*Instructions to follow*. Where the word "grid" occurs in a line of the listing below, copy that line.

*Task input*.
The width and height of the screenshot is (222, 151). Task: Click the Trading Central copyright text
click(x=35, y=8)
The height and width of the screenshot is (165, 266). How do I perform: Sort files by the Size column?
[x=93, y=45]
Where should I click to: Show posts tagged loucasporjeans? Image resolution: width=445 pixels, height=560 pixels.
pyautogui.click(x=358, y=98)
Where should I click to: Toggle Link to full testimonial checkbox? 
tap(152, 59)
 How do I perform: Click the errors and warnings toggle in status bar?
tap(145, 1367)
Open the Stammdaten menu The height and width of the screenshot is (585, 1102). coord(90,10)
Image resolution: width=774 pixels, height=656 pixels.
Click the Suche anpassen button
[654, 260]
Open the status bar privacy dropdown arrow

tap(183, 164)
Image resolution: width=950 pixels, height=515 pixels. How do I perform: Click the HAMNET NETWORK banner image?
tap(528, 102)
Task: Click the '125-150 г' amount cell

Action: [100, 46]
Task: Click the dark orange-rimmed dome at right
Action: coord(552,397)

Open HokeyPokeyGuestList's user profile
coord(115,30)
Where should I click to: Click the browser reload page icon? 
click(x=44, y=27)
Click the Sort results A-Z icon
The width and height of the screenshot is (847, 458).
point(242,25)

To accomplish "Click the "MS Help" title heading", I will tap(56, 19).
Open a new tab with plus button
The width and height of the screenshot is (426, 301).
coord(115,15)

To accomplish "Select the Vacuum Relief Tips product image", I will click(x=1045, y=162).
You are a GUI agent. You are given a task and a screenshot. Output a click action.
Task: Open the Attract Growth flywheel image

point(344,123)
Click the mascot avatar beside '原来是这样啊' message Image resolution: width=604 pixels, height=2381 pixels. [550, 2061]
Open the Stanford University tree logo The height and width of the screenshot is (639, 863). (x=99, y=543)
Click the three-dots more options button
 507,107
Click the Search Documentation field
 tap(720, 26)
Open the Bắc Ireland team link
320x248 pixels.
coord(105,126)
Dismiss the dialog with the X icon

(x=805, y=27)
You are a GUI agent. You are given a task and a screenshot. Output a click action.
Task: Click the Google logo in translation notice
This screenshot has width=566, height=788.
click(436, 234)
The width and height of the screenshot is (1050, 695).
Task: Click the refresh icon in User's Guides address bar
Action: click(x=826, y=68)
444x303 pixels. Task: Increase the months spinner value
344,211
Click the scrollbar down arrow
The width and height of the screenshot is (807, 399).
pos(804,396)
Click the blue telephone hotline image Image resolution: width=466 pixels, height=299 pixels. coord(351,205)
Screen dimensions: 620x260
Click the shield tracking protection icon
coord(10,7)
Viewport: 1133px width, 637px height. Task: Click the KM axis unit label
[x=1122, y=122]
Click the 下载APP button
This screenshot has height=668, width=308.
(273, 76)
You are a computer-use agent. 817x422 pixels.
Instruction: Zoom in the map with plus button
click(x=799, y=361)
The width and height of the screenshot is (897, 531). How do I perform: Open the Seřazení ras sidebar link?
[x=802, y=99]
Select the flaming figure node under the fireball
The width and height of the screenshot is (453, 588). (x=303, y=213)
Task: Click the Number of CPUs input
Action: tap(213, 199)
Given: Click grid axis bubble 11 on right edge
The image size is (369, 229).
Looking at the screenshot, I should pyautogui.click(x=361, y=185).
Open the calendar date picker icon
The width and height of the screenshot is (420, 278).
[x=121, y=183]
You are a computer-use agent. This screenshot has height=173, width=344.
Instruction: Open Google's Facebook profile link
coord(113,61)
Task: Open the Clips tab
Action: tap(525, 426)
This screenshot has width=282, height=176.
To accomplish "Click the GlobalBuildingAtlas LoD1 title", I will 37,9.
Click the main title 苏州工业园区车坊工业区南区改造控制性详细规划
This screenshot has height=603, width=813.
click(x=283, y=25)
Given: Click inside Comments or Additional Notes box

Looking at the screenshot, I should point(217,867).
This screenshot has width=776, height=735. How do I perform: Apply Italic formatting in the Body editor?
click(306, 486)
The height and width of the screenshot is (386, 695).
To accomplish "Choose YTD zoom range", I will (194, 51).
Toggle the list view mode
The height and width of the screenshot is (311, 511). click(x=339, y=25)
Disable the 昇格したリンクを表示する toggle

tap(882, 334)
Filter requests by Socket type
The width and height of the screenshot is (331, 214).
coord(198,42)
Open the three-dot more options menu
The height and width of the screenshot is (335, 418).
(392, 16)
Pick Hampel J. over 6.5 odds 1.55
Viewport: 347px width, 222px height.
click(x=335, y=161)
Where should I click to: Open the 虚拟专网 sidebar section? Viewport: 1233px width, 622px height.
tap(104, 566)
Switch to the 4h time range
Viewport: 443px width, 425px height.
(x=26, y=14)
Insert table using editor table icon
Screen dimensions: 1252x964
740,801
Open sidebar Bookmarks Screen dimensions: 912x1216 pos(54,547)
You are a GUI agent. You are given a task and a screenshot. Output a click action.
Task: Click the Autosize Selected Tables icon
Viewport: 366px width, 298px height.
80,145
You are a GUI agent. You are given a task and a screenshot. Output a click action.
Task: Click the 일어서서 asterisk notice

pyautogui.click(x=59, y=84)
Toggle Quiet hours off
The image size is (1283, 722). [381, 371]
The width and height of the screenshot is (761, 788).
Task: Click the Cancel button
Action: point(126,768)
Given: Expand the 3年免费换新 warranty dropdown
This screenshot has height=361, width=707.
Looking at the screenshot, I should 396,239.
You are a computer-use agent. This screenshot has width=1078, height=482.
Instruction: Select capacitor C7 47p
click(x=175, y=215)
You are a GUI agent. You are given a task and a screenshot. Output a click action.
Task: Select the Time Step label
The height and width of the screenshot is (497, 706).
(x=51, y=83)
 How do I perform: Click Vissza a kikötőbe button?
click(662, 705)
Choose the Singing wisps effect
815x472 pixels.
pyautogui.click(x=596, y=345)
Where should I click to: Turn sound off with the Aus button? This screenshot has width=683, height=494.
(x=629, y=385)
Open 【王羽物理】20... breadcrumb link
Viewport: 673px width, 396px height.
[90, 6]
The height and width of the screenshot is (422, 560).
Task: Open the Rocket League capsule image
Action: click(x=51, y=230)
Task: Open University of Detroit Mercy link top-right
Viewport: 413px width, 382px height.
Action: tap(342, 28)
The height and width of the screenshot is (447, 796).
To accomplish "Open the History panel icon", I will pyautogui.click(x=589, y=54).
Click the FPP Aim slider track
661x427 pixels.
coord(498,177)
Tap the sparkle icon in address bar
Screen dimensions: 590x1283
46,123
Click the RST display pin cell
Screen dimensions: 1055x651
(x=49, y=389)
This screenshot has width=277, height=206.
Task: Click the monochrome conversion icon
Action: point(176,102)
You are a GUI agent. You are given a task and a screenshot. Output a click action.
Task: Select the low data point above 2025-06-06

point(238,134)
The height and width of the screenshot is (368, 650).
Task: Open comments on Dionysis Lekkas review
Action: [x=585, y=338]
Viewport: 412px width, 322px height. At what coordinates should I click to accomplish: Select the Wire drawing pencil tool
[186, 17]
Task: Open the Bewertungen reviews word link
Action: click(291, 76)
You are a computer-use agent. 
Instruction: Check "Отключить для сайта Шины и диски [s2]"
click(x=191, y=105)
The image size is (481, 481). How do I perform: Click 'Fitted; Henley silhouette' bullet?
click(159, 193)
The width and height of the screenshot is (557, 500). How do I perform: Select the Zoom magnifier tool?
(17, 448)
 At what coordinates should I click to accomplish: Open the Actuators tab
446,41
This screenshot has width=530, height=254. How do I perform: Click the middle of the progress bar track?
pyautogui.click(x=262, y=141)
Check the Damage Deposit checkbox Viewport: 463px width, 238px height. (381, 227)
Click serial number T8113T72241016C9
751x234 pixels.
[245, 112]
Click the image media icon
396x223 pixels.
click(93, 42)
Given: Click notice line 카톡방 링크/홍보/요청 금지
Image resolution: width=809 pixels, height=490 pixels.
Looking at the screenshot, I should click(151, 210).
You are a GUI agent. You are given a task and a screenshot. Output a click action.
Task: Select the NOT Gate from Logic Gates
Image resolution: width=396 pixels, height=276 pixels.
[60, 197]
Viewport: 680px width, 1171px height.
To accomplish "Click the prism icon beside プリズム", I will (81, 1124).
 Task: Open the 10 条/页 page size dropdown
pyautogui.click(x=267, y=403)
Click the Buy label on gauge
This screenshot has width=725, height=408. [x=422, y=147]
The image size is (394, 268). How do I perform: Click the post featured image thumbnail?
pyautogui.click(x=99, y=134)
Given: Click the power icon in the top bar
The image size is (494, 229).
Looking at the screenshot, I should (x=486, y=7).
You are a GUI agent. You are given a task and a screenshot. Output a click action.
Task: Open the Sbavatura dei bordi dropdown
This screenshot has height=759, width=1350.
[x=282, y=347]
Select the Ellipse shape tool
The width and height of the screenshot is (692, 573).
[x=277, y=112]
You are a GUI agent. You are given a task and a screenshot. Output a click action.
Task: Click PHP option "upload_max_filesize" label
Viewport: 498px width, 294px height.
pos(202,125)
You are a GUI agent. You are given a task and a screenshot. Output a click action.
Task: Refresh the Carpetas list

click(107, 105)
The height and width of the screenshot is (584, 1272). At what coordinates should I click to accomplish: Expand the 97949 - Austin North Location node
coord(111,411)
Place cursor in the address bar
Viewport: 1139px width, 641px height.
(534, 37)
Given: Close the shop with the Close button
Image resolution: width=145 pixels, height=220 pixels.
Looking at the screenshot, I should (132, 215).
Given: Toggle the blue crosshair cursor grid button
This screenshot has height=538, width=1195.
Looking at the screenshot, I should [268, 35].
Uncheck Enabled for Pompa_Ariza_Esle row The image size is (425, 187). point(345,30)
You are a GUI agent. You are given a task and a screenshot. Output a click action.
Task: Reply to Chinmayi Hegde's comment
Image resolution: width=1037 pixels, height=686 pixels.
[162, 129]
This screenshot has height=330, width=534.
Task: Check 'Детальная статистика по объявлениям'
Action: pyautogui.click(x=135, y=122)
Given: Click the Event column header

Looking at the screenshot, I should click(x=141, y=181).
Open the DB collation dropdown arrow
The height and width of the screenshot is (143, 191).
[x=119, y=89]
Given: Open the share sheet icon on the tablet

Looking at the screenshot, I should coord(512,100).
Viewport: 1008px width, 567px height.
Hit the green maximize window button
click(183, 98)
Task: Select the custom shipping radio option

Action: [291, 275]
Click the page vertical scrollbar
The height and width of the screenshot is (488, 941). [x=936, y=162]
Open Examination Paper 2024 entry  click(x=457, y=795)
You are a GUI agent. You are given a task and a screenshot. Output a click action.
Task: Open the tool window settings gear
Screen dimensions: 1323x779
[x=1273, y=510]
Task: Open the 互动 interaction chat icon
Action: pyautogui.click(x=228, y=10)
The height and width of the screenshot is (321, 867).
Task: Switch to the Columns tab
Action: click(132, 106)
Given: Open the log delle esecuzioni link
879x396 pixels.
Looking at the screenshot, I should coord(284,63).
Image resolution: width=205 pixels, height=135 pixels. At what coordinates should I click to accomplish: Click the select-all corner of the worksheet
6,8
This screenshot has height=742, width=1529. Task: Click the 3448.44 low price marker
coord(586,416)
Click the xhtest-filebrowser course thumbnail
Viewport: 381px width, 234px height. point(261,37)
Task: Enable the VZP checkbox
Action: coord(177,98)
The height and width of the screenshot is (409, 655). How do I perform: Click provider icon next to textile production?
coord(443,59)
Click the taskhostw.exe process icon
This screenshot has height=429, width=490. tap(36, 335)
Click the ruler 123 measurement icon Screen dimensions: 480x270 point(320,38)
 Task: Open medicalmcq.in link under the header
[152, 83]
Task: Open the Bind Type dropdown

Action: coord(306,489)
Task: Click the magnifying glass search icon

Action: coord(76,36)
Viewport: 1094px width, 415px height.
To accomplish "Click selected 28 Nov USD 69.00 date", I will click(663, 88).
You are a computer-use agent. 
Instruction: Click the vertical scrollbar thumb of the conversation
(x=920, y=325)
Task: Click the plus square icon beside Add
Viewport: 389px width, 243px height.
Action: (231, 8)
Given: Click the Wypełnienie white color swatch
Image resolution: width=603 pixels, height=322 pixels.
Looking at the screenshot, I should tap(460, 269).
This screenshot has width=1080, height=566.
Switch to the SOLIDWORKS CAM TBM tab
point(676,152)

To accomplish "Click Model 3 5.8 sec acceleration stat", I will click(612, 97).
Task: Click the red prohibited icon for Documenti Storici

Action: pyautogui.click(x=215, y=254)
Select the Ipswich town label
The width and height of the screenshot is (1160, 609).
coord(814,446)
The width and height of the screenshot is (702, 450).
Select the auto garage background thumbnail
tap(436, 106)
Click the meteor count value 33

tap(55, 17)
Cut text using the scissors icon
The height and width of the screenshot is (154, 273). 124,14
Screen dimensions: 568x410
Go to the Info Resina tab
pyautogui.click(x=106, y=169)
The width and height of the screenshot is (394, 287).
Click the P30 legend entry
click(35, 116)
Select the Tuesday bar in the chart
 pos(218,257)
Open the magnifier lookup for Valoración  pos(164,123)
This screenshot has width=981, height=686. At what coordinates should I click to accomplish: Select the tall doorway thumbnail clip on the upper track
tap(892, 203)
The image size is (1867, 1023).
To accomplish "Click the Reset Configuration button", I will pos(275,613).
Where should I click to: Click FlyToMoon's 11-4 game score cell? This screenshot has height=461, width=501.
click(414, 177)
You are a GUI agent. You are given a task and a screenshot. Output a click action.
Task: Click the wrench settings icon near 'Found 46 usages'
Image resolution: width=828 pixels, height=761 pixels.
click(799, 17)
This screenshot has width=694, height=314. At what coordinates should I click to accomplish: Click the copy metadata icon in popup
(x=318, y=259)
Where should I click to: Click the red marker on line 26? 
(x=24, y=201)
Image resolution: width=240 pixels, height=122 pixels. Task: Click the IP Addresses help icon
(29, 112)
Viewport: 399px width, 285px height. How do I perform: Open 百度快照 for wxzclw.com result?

*Problem solution*.
Given: Click grid axis bubble 11 on right edge
Given: Toggle the blue crosshair cursor grid button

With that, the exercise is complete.